II. This appeal presents a single question: Does regulation or common law provide CIPCA a privilege to withhold minutes of its board of directors meeting from discovery by AgriVest? Our scope of review is limited. Because discovery rules are to be liberally construed to effectuate the disclosure of relevant information to the parties, "[t]he trial court has wide discretion in its rulings on discovery issues and will be reversed only when an abuse of discretion is found." Farnum, 339 N.W.2d at 389.

III. Undergirding our discovery rules is the principle that litigants are entitled to every person's evidence. Lamberto, 326 N.W.2d at 306-07. The law favors full access to relevant information. Association for Women in Science v. Califano, 566 F.2d 339, 346 (D.C.Cir.1977). "[D]iscovery rules apply to the United States ... as fully as they apply to any other person." 8 C. Wright and A. Miller, Federal Practice and Procedure: Civil § 2019, at 153 (1970).

Iowa Rule of Civil Procedure 122(a) provides:

Parties may obtain discovery regarding any matter, not privileged, which is relevant to the subject matter involved in the pending action....

Thus, a party may defeat discovery by establishing that the material sought is privileged or irrelevant. Hickman v. Taylor, 329 U.S. 495, 507-08, 67 S. Ct. 385, 392, 91 L. Ed. 451, 460-61 (1947). In this appeal, CIPCA relies on privilege.

One resisting discovery through assertion of a privilege has the burden to show the privilege exists and applies. Robbins v. Iowa-Illinois Gas & Electric Co., *483 160 N.W.2d 847, 855 (Iowa 1968); see Heathman v. United States District Court, 503 F.2d 1032, 1033 (9th Cir.1974). Privilege is an exception to the discovery rules and, consequently, is to be construed narrowly. See, e.g., St. Regis Paper Co. v. United States, 368 U.S. 208, 218, 82 S. Ct. 289, 295, 7 L. Ed. 2d 240, 248 (1961) ("Ours is the duty to avoid a construction that would suppress otherwise competent evidence unless the statute, strictly construed, requires such a result."); Coastal Corp. v. Duncan, 86 F.R.D. 514, 518 (D.Del.1980) (The executive privilege is "an exception to the usually broad scope of discovery" and requires "consistency and [care] in ... assertion."); Lamberto, 326 N.W.2d at 307 (The duty of every person to give testimony is so compelling "even those privileges rooted in the federal constitution must give way in some circumstances."); 4 J. Moore, Moore's Federal Practice ¶ 26.60(1) (2d ed. 1984). When the asserted privilege is based on a statute, the terms of the statute define the reach of the privilege. 8 C. Wright and A. Miller, supra, § 2019, at 162.

WHAT IS REQUIRED ::
Using the opinion, explain in one to three sentences why a privilege is to be construed narrowly.

AVAILABLE DATA ::
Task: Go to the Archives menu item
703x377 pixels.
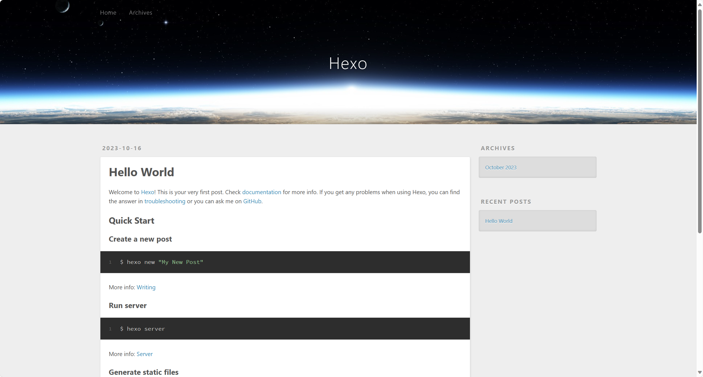Action: 140,13
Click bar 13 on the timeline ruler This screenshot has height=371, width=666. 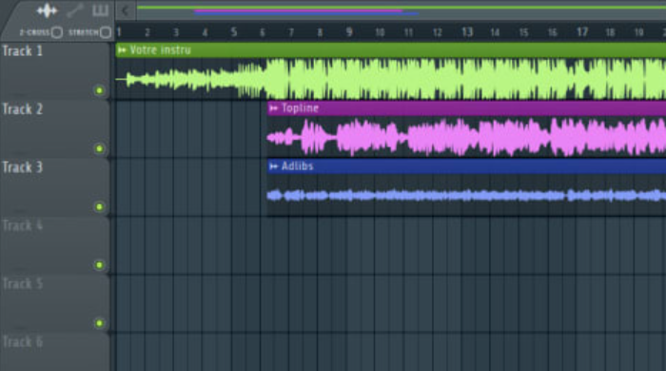click(x=467, y=32)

SOLUTION TO THIS TASK ::
A privilege is an exception to the discovery rules, so it is to be construed narrowly. Those rules rest on the principle that litigants are entitled to every person's evidence, and the law favors full access to relevant information.